Instructions to follow:
Repeat the following entries verbatim, apart from the pictures.

Data provided:
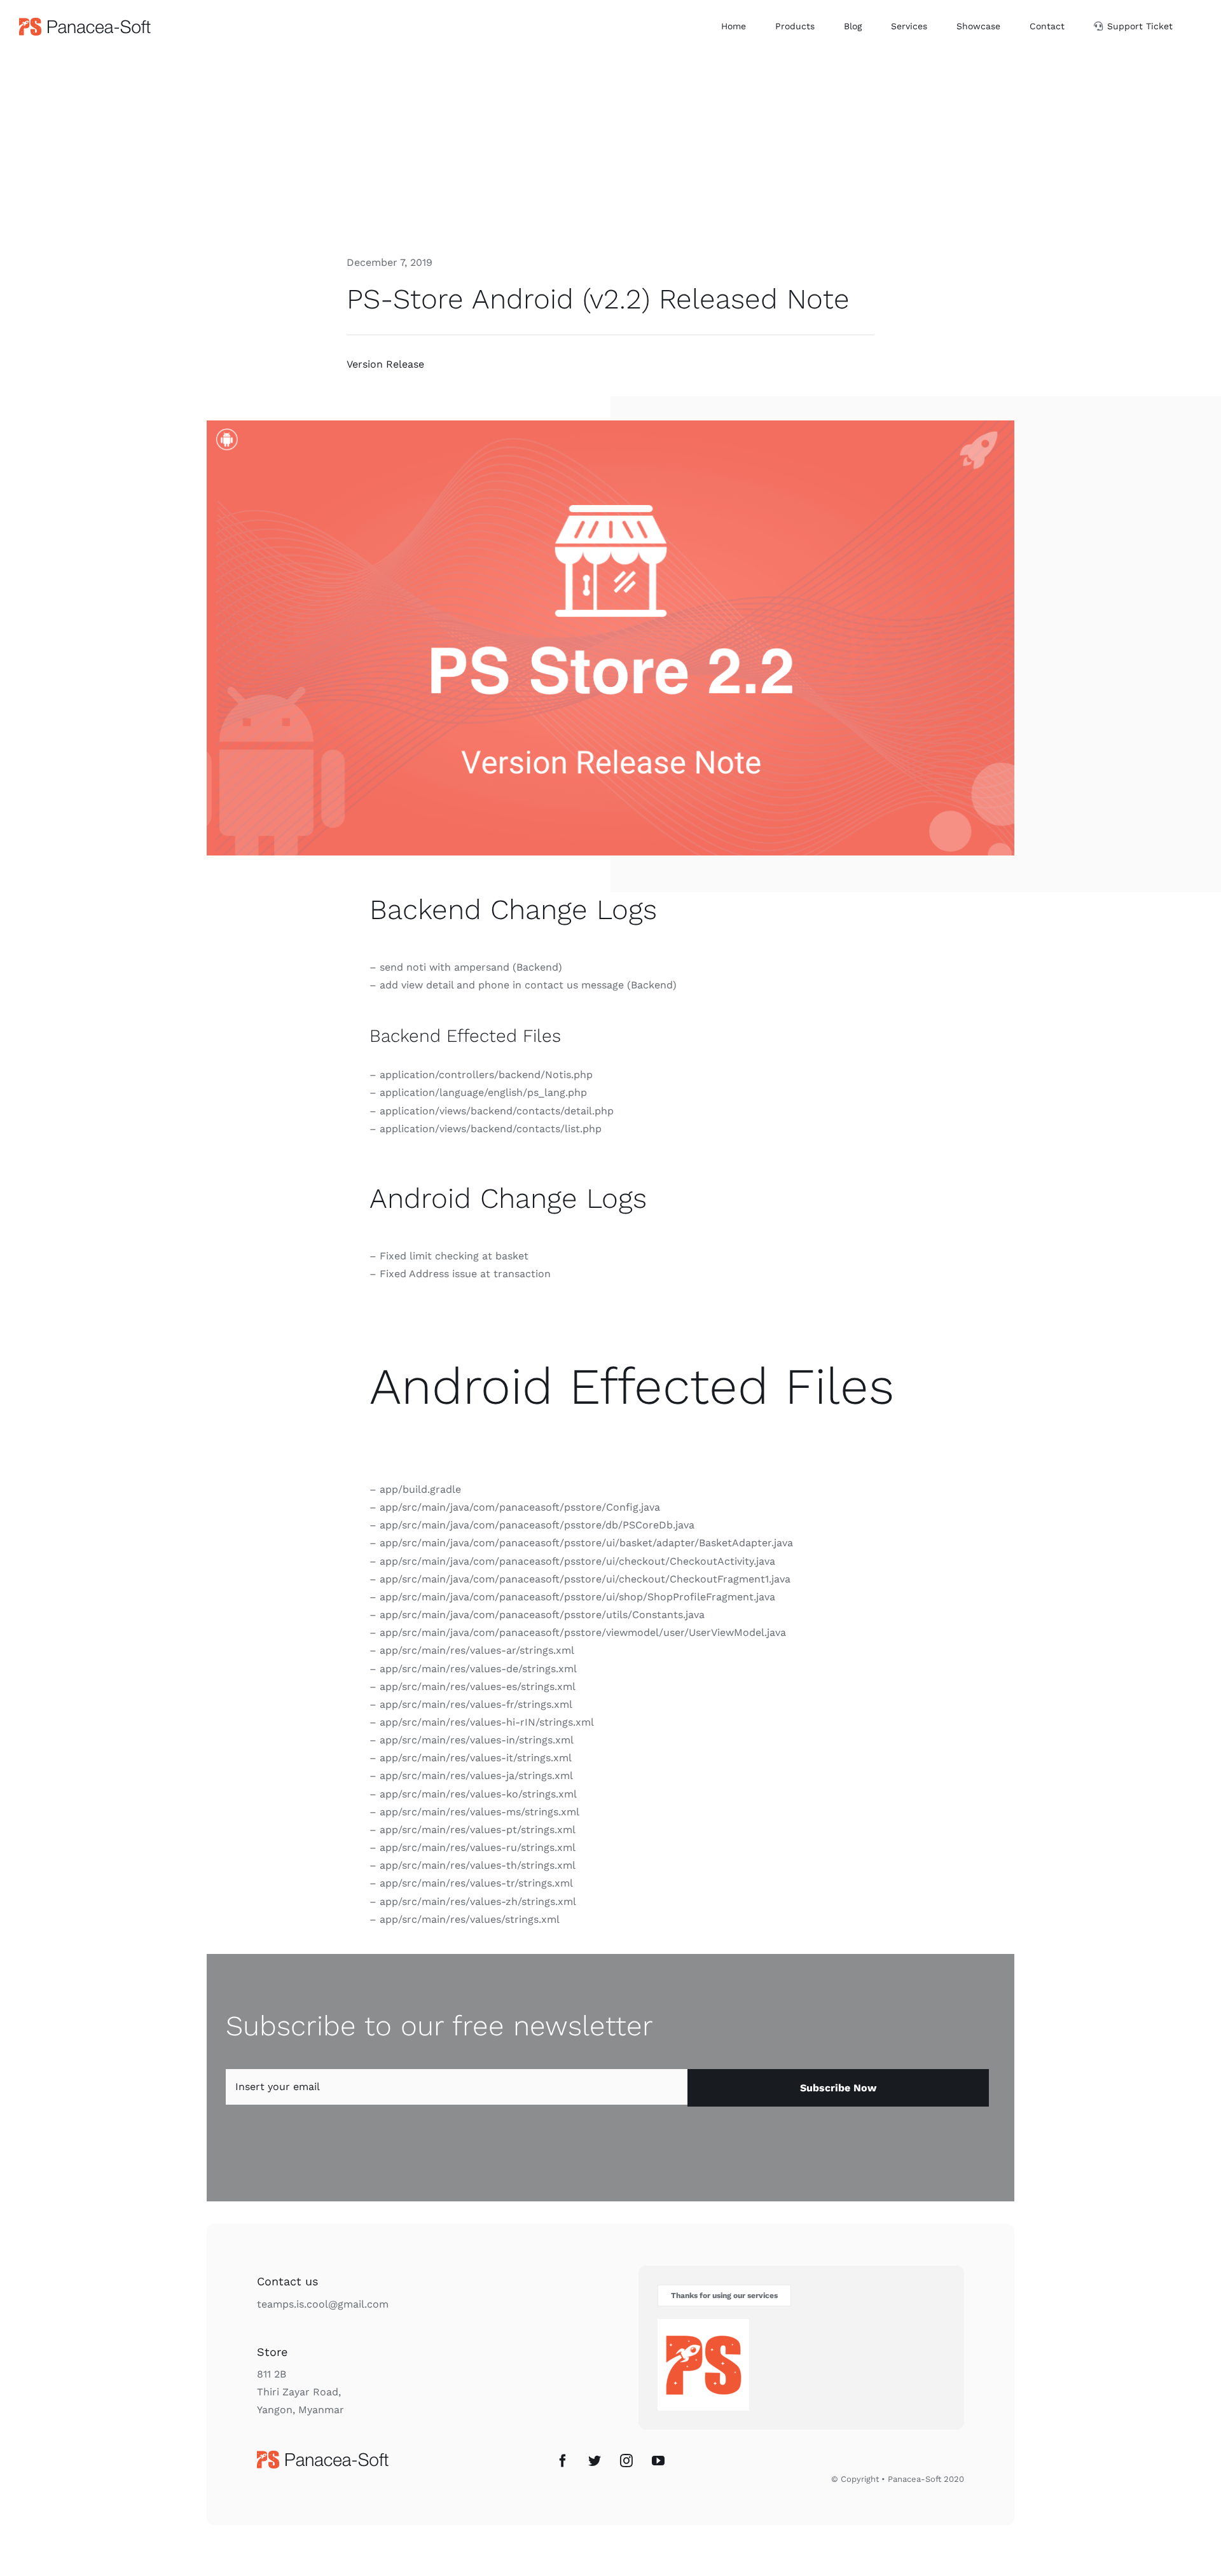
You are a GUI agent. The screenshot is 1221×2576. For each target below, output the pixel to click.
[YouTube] (658, 2461)
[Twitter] (595, 2461)
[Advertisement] (610, 148)
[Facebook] (563, 2461)
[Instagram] (626, 2461)
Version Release (385, 364)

Task response:
You are a GUI agent. The screenshot is 1221×2576. For each target below, output the pixel to click.
[YouTube] (658, 2461)
[Twitter] (595, 2461)
[Advertisement] (610, 148)
[Facebook] (563, 2461)
[Instagram] (626, 2461)
Version Release (385, 364)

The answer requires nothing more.